Pain is a common complication of COVID-19 infection, during the illness and afterwards. Click through this summary of new data on acute pain and risk for persistent pain from COVID-19.
A common complication of coronavirus disease 2019 (COVID-19) that merits particular vigilance from doctors—when their patients have it and after—is pain, according to the authors of a recent reviewin Pain Reports. In it, they summarize incidences of acute pain during COVID-19, disorders accompanying COVID-19 that increase the risk of persistent pain, and the implications for patients who have chronic pain.
Key points from the Pain Reports article are highlighted in the slides below.
COVID pain has many faces. Acute pain that accompanies infection may be classified as localized (eg, sore throat), remote (eg, headache), or generalized discomfort (eg, body ache). COVID–19-associated pain may result from the neurotropic properties of severe acute respiratory syndrome coronavirus-2 (SARS-CoV-2) or from an autoimmune response. Chronic pain can be a complication of ICU treatment or secondary diseases associated with infection (eg, Guillain–Barré syndrome, polyneuritis). Disrupted health care and the pandemic’s psychological burden may exacerbate pre-existing chronic pain.
Acute pain may be a clinically relevant manifestation. In the first days of infection with SARS-CoV-2, in addition to the main clinical signs that indicate a respiratory infection (cough, fever, and rhinorrhea), patients often complain about acute pain in proximity to the respiratory tract (sore throat, pharyngalgia) along with remote and generalized pain. Headache and myalgia, the most common acute pain manifestations, occur in up to 71% of patients. Coinfection with SARS-CoV-2 and influenza virus seems to potentiate the occurrence of pain symptoms.

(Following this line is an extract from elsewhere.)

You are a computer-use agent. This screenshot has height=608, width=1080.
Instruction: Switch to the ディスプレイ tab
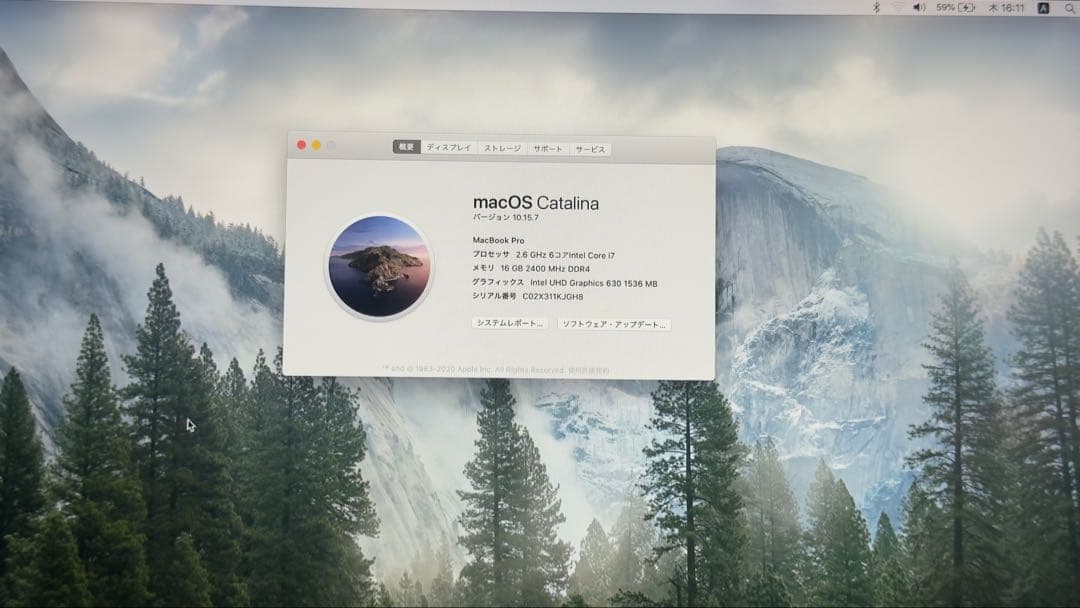point(450,147)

Acute pain with neurologic complications. Some more specific pain symptoms arise from neurologic manifestations in patients with SARS-CoV-2 infection. Pain has been described with peripheral nervous system (PNS) and CNS involvement. In patients hospitalized for COVID-19, CNS disorders were reported in 25% and PNS symptoms in 9%; 5% of PNS symptoms were described as neuropathic pain and 23% had muscle affection. Myalgia has been identified as the fifth most common symptom during COVID-19.
Postinfectious pain and long-term complications. There are few data on the long-term complications of COVID-19. A few months after onset of first COVID-19 symptoms in an Italian cohort, a high proportion still reported pain, mostly joint pain and chest pain. After a mean of 110.9 days in a French cohort, chest pain was the only reported pain symptom from a list of post-discharge persistent symptoms. In a UK cohort 48 days after discharge, pain was the sixth most frequently reported persistent symptom. Pain is common in patients who are seriously ill because of COVID-19 infection.

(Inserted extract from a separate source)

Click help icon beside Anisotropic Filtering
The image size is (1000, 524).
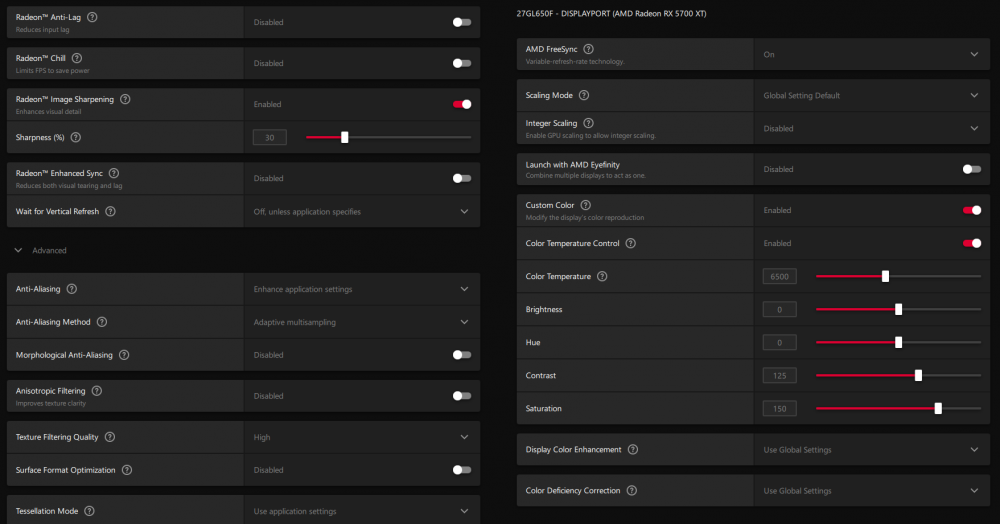pyautogui.click(x=96, y=391)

What impact on chronic pain. Patients with pre-existing chronic pain may experience an exacerbation of symptoms during the pandemic because of disrupted health care services, socioeconomic disadvantages, and psychological stressors. In a German study, chronic pain intensity remained stable or improved within the first 2 weeks after the initial lockdown (though mood worsened), but in another study, 73.2% of patients reported a worsening of their pain disorder in the later pandemic phase.
An eye toward prevention. Pathomechanisms responsible for the pain that accompanies COVID-19 may include viral neurotropic properties, activation of nociceptive sensory neurons by cytokines and chemokines, direct affection of peripheral nerve and muscles, and autoimmune reactions. The social and economic consequences of the pandemic also may have an effect on pain
Support for post-COVID patients. In addition to vigilance from doctors, the authors recommend the establishment of special programs for post–COVID-19 patients to prevent persistent pain and other neuromuscular symptoms.